Setoran Pajak Diprediksi Tak Tembus Target, Luhut Kasih Solusi Ini


Jakarta

Menteri Koordinator Bidang Kemaritiman dan Investasi Luhut Binsar Pandjaitan menyoroti defisit APBN tahun 2024 yang diproyeksi lebih besar dari target yang ditetapkan. Menurut dia ini menjadi tantangan pemerintah dalam menjaga stabilitas keuangan dan keseimbangan anggaran negara.

Luhut menyebut kondisi ini terjadi seiring dengan penerimaan negara yang diproyeksi tidak mencapai target. Menurutnya salah satu penyebabnya adalah merosotnya setoran Pajak Penghasilan (PPh) Badan dari sejumlah perusahaan.

“Hal ini terjadi seiring dengan pendapatan negara yang diproyeksi tidak mencapai target. Penurunan penerimaan terutama disebabkan oleh merosotnya setoran PPh badan dari perusahaan-perusahaan berbasis komoditas, yang terkena dampak penurunan harga komoditas secara tajam,” terang Luhut di Instagram nya @luhut.pandjaitan, Rabu (10/7/2024).

Oleh karena itu ia menekankan pentingnya digitalisasi yang diterapkan di semua sektor. Misalnya digitalisasi sektor mineral dengan penerapan Sistem Informasi Pengelolaan Batu Bara antar Kementerian dan Lembaga (Simbara).

Luhut menyebut pemerintah belum mengoptimalkan penerimaan dari sektor-sektor potensial seperti sawit, nikel, timah dan lainnya. Ia menyinggung banyaknya perusahaan yang belum memiliki NPWP sehingga tidak bisa ditagih PPh badan.

“Semua bertahap kita digitalisasi, dari Simbara dengan batu bara. Kemudian nikel, timah, kemudian sawit, itu kan penerimaan negara yang banyak potensi belum kita ambil.
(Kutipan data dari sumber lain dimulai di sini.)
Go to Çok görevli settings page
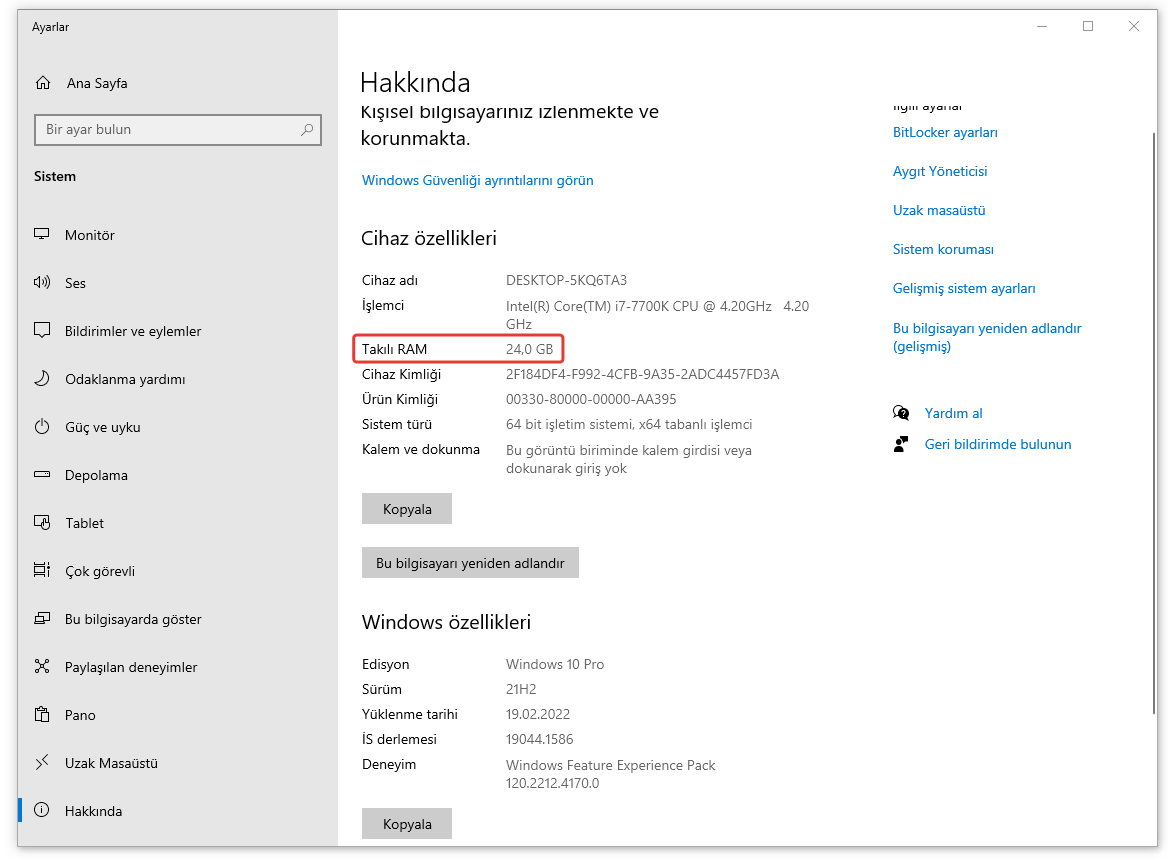pyautogui.click(x=100, y=571)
Masa ada sekian banyak perusahaan di kelapa sawit NPWP nggak punya, PPh badan semua kan nggak bisa ditagih,” ujar dia.

“Nah ini yang sekarang kita bereskan. Makanya GovTech itu menjadi isu pemerintah. Saya pikir kita nggak boleh bergantung pada harga komoditas. Efisiensi menjadi penting berbasis elektronik, GovTech itu, Simbara yang saya jelaskan tadi. Saya sih optimis itu angka bisa naik banyak,” sambung Luhut.

Jika sistem ini sudah bisa di implementasikan, Luhut percaya diri penerimaan pajak bisa ditingkatkan. Pada kesempatan itu ia menyampaikan rencana pemerintah mendorong alternatif pengganti bensin melalui Bioetanol.
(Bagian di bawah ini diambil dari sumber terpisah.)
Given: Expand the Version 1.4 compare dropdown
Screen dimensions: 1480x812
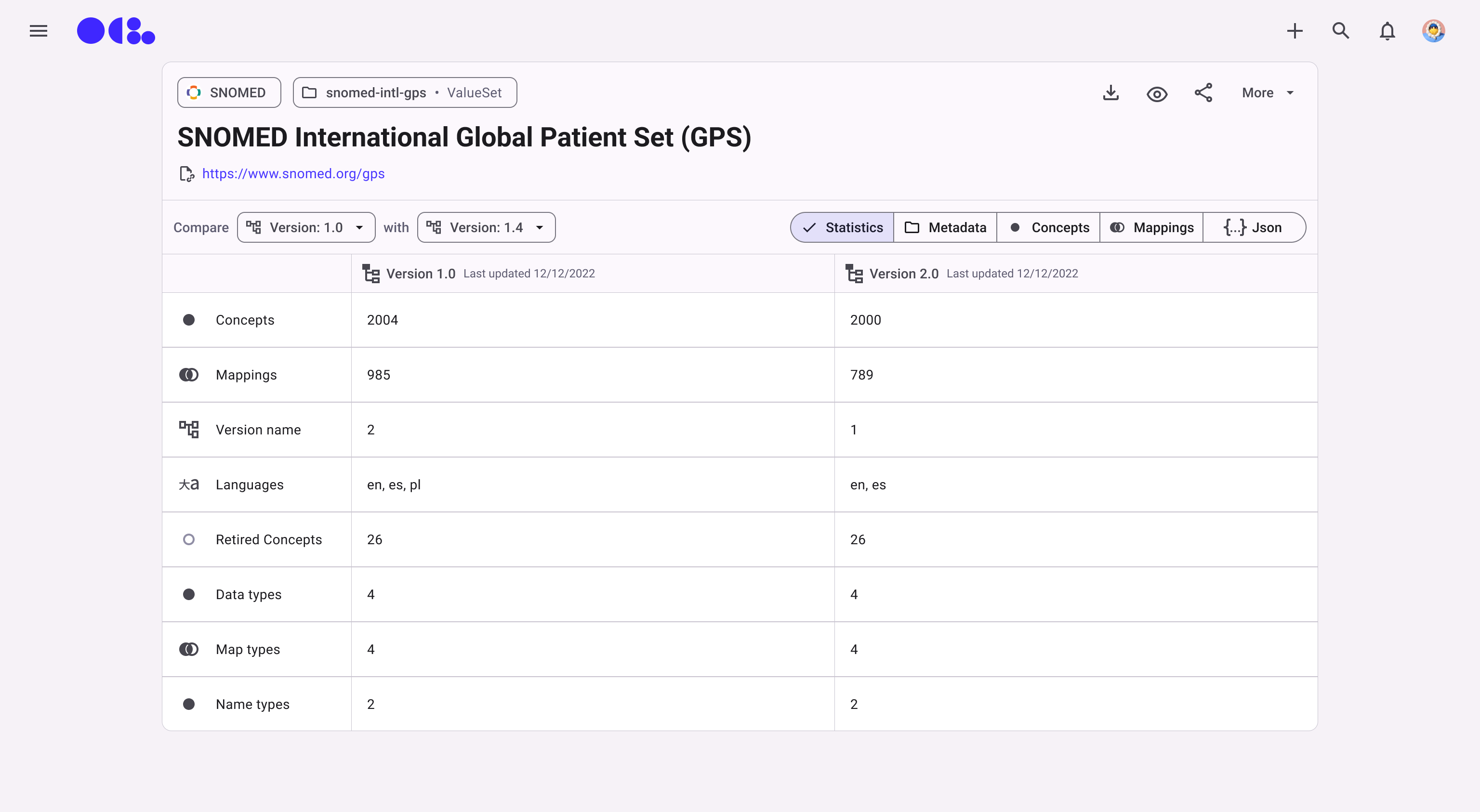Looking at the screenshot, I should tap(486, 227).
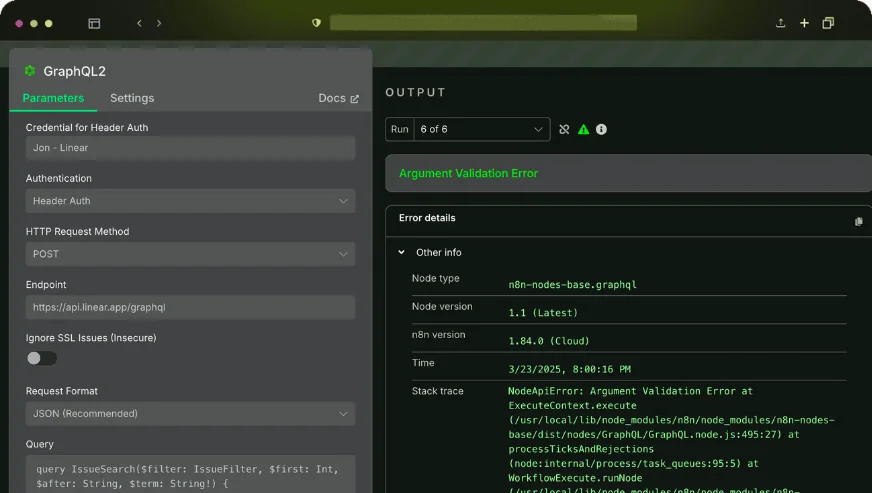Show the tab overview icon
The height and width of the screenshot is (493, 872).
click(x=828, y=23)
Menurutnya, Selain mampu mengurangi kadar polusi udara, tingkat sulfur yang dimiliki bahan bakar alternatif ini juga tergolong rendah. Penggunaan Bioetanol juga dipercaya mampu menekan jumlah penderita ISPA, hingga bisa menekan pembayaran BPJS dan hemat sampai Rp 38 triliun.

“Kita juga sedang berencana untuk mendorong alternatif pengganti bensin melalui bioetanol. Selain mampu mengurangi kadar polusi udara, tingkat sulfur yang dimiliki bahan bakar alternatif ini juga tergolong rendah. Jika kita mampu melakukan ini, jumlah penderita ISPA bisa kita tekan dan pembayaran BPJS untuk penyakit tersebut bisa kita hemat sampai Rp 38 triliun,” jelas dia.